Une vie de Guy de Maupassant

Une vie

Guy de Maupassant

 

 

 Coup de coeur !

 

 


Éditions : LGF

Année : 1990

Pages : 336

Catégorie : Classique

Âge : Dès 14 ans

Temps de lecture : Quatre jours

Résumé : Jeanne, fille unique très choyée du baron et de la baronne Le Perthuis des Vauds, avait tout pour être heureuse. Son mariage avec Julien de Lamare, rustre et avare, se révélera une catastrophe. Sa vie sera une suite d'épreuves et de désillusions. Ce roman, le premier de Guy de Maupassant, est une peinture remarquable des moeurs provinciales de la Normandie du XIXe siècle : hobereaux, domestiques, paysans y sont décrits avec beaucoup de réalisme. 

 

Source : livre.fnac.com

 

Mon avis : Ce livre s’est révélé être un coup de cœur pour moi parce que le personnage que l’auteur met en œuvre au cours de cette histoire m’a ébranlée puisque j’y retrouvais une part de moi-même. Cette jeune femme dont le rêve doublé de romantisme était de vivre une vie idéale se voit, après un mariage auquel elle s’attendait être l’ouverture de sa vision idyllique de sa jeunesse, piétinée par la nouvelle personnalité et les actions infidèles de son mari. Elle y découvre également la condition de la femme dans le mariage qui ira même jusqu’à engendrer des angoisses la menant à la désillusion. Son enfant, qu’elle abhorrait au début de sa grossesse, fut son véritable bonheur dans sa vie et le seul but que Dieu lui offrait, bien que son fils devint généreusement gâté et elle, une excessive mère poule. L’auteur, qui a voulu détailler les circonstances d’une vie malheureusement vécue par beaucoup de personnes à cette époque, a abordé différents sujets touchant la vie de couple, notamment l’infidélité qui était presque une coutume chez les hommes au XIXe siècle ( et même encore aujourd’hui, il faut l’admettre ). Jeanne voit sa vie anéantis lorsqu’elle constate que son mari cache des infidélités conjugales et que sa servante porte un pauvre enfant de lui. De même, la trahison de son mari quant à sa personnalité qui change du tout au tout après son mariage est un autre coup difficile à supporter pour la jeune femme qui baignait jusque là dans l’innocence du rêve utopique ( quoique je ne voyais pas ses rêves comme une utopie, au contraire de l’auteur ).
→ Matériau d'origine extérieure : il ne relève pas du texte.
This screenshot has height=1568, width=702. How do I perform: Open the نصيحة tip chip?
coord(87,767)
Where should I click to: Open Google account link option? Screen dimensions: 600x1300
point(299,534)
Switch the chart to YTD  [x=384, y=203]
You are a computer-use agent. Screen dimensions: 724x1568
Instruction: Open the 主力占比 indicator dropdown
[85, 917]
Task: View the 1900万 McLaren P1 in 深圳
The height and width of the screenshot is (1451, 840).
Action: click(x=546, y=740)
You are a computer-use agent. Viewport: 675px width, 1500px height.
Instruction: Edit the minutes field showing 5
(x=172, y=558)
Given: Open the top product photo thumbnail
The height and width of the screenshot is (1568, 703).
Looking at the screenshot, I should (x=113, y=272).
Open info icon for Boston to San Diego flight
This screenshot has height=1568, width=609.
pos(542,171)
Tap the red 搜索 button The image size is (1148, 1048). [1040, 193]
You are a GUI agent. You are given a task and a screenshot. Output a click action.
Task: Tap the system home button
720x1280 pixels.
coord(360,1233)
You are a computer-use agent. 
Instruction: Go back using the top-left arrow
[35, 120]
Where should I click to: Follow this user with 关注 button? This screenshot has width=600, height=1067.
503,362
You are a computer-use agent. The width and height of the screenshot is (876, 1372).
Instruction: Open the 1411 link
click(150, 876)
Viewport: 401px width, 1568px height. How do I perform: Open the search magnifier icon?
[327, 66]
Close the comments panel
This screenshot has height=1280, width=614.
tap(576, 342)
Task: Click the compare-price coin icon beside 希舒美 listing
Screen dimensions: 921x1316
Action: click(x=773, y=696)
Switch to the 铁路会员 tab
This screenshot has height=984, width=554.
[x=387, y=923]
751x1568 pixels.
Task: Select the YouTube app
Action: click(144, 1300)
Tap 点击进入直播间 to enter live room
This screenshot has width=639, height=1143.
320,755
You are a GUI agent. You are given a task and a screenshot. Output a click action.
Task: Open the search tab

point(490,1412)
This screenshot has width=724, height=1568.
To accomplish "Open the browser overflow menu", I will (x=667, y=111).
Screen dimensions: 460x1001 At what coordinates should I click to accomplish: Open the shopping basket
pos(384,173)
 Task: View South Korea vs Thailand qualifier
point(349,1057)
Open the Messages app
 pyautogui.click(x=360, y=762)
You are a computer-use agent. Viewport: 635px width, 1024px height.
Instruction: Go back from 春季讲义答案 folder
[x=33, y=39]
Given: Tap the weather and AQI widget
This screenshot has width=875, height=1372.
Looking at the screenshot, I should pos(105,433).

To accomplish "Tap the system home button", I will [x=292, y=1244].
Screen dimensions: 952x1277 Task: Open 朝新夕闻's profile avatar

De là, naisse des angoisses et des dégoûts à l’égard de la sexualité et des hommes qui apparaissent dès les premiers instants de son mariage. Ses peurs sont peut-être mis à l’écart lors de l’histoire, néanmoins nous les ressentons dans chaque détail de sa vie et ce seul constat a fait naître en moi une immense compassion. Paradoxalement, derrière la vie de conjugale de Jeanne, le récit effleure les joies de mère nature par l’entremise de l’amour que lui porte le personnage et également la religion catholique qui avait une emprise singulière sur l’existence des paysans. E il ne faut point oublier les liens familiaux qui viennent prendre une grande place dans le cœur de Jeanne puisque ses relations avec ses parents sont l’une de ses seules allégresses. 

 

Ainsi, l’histoire dépeint avec réalisme l’identité et l’existence de Jeanne qui est le miroir de nombreuses femmes du XIXe siècle. Les problèmes se voient les mêmes, mais il reste que cette jeune dame a une personnalité qui mérite bienveillance puisqu’elle a su, malgré les malheurs de son couple, tenir tête à ceux-ci et à s’accrocher à des buts qui pouvaient la rendre heureuse. Cependant, même si son courage et l’affabilité de son caractère demeurent ses qualités primaires, Jeanne camouflent des faiblesses et des désespoirs qui la rendent moins vivante qu’elle ne l’était au départ. Devant cette âme si bonne, je ne pouvais que m’attacher et je regrettais l’adolescente naïve qui séjournait encore au couvent, humble demeure qui la protégeait des griffes de sa future vie. Mais elle ne pouvait savoir que le galant homme qui l’emmenait amoureusement dans des croisades en mer avec son père cachait une arrogance et une placidité à fendre le cœur, en plus de son instabilité de mari fidèle. Voilà ce Julien est et dont je doutais déjà de son honnêteté lors des prémices de leur relation. Un homme comme lui, manipulateur et avare de richesse, ne mérite pas de prendre pour épouse une femme dotée d’une merveilleuse sensibilité. De même, le fils qu’elle mettra au monde ne portera point d’amabilité à son égard en empruntant constamment son argent pour des dettes de jeu, perdu quelque part en Europe. Mais on ne peut guère lui en vouloir, car sa jeunesse gâtée a eu raison sur ses attitudes à l’âge adulte et on ne peut que blâmer l’état mère poule de Jeanne qui a également ses raisons. Son père chaleureux et fier de sa fille qui cherche a lui procurer un bonheur perpétuel et sa mère maladive perdue dans les pages du passé composent sa famille se mouvant autour de sa route mouvementée qui prendra un sens meilleur quand sa vieillesse commencera doucement à prendre le monopole sur son corps.  

 

En bref, vous comprendrez que j’ai adoré ce roman simple à la base, mais qui aborde des sujets délicats. Le personnage de Jeanne, image des femmes aux prises avec des malheurs conjugaux tant à cette époque qu’à la nôtre, est une demoiselle qui restera à jamais gravé dans mon parcours littéraire, car son histoire ne peut qu’apporter questionnements sur les desseins de la vie. L’écriture spontanée de Guy de Maupassant est généreuse d’émotivité et de descriptions créant une intimité avec le protagoniste. Ce fut un plaisir de l’accueillir sur ma route et il a réussi avec maîtrise l’illustration d’une vie, de là où vient le simple titre. Un auteur que je suivrais pas à pas dans ses romans avec toujours ce même bonheur ému. Un coup de cœur inévitable !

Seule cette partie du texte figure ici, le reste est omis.